Full circle - Plymouth rock back to Plymouth rock November 14, 2009 Joe Thorburn (Greeley Colorado USA) 3 out of 3 found this review helpful
First off, I enjoy historical writings written by journalists because they tend to add a more personal touch to the prose, something often missing in the pedantic-academic style of many professors. And, same as Horwitz, I have found myself relearning much of what was `taught' and forgotten. Pulling out my old college text that covers American history from Columbus to 1877 - I see about 19 pages in the front chapter covering 1492 to 1640. I now remember not remembering, because in all practicality, most of the history I was "taught' was my own myth; it never happened. This book is fun because it's like a road trip the rest of us would love to take, but can't, so we follow Horwitz around America and enjoy his discovery of how "American's don't so much study history as shop for it". Our ancestors chased all sorts of myths, discovering and creating truth and fact, that over time either got forgotten or recreated into new myths by more people following them. Columbus chased the "India" myth, the Spanish chased the gold myth, and each myth became melded to the next. The gory awful historical truths laid out next to the endearing myths, makes all our `relearning' more balanced and ultimately something we can enjoy to replace the blank or inaccurate sound bites remembered from our grammar school and college days.
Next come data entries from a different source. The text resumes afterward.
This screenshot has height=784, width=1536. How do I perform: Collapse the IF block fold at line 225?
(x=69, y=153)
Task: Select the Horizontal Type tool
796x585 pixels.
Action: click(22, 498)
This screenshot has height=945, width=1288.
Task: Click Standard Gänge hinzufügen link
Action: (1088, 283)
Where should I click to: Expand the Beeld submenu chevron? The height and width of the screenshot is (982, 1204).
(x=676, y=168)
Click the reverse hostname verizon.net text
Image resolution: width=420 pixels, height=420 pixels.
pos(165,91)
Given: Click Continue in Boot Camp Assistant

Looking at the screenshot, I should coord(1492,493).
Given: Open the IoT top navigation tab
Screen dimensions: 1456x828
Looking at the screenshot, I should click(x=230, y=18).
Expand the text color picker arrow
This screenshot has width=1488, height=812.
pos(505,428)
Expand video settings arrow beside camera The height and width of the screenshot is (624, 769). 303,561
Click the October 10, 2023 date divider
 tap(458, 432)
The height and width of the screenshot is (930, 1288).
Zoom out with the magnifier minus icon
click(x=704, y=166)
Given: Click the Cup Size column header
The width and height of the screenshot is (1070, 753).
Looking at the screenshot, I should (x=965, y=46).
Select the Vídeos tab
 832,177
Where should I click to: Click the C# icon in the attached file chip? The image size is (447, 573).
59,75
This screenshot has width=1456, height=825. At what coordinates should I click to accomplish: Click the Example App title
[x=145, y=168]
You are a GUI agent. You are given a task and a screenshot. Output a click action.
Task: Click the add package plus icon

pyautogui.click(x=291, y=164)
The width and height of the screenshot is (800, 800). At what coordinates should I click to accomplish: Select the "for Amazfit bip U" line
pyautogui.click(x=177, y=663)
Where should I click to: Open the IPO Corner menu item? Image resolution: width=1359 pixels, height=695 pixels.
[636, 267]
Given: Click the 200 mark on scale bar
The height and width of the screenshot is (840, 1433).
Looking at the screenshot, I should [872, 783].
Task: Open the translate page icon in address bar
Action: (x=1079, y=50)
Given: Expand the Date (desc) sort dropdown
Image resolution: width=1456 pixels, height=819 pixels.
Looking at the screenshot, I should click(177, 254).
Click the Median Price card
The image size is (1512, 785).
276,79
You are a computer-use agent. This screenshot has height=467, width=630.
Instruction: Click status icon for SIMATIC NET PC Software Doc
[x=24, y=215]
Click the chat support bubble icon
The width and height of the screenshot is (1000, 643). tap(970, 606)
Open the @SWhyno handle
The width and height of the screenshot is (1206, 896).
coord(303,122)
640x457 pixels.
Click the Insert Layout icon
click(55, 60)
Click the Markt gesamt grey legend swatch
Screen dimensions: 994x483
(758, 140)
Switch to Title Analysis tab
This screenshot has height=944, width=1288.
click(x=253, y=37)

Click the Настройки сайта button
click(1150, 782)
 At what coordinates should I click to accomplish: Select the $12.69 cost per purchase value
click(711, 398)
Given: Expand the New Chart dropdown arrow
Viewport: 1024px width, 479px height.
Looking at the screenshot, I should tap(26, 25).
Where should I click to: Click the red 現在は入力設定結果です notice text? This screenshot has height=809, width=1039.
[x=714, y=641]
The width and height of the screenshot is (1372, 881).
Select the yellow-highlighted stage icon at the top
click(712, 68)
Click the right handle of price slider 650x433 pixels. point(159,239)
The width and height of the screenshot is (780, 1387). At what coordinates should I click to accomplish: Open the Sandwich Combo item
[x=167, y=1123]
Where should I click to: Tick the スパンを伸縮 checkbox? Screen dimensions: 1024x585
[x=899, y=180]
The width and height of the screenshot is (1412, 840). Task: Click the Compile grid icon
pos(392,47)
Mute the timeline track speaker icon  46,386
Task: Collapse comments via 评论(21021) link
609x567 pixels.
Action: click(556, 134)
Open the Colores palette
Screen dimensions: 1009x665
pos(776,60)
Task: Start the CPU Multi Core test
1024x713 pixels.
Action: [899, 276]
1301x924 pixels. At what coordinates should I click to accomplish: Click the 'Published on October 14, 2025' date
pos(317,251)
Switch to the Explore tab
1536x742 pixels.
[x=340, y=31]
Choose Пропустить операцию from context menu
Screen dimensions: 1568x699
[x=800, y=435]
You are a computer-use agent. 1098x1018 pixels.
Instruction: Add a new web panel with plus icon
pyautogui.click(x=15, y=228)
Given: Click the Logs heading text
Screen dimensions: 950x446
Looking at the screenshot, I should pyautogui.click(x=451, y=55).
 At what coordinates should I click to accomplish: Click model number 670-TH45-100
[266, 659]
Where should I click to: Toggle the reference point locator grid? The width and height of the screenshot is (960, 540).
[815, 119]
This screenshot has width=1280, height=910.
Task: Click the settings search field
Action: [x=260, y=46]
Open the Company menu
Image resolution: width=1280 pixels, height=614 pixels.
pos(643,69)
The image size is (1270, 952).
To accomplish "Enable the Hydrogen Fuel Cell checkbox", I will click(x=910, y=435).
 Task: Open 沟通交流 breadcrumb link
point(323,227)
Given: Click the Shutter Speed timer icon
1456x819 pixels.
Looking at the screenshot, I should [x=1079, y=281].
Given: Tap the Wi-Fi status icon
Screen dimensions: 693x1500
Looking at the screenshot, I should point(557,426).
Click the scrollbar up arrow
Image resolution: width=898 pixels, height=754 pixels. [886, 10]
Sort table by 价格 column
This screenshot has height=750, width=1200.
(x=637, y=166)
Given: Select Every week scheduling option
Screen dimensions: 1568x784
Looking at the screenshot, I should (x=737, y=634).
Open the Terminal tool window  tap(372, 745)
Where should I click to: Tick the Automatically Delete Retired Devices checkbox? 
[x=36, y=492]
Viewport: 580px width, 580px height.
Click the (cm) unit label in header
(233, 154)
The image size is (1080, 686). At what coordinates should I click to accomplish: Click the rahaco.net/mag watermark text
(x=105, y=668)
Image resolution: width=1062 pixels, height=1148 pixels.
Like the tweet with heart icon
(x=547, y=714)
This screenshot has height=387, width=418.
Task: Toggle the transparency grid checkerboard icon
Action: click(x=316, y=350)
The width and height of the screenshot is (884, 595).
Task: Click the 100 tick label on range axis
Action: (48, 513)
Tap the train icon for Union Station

Thank you Mr. Horwitz.
A Great Read November 12, 2009 E. Mcrae (Arlington, VA) 2 out of 2 found this review helpful
I really enjoyed this book. There's a lot of American history that our history teachers tend to gloss over and we get to go along for the ride as Horowitz hunts that history through the North American continent. And this isn't "revisionist" history -- it's history that just isn't told very much.
I read it soon after I read Charles C. Mann's 1491: New Revelations of the Americas Before Columbus. While it's a lighter read, it was a great follow-up. Horowitz manages to weave history with hilarious anecdotes (both his and those of the early explorers that he's tracking). I really recommend this book to anyone with any interest in American history -- and that's why I've given it to several people.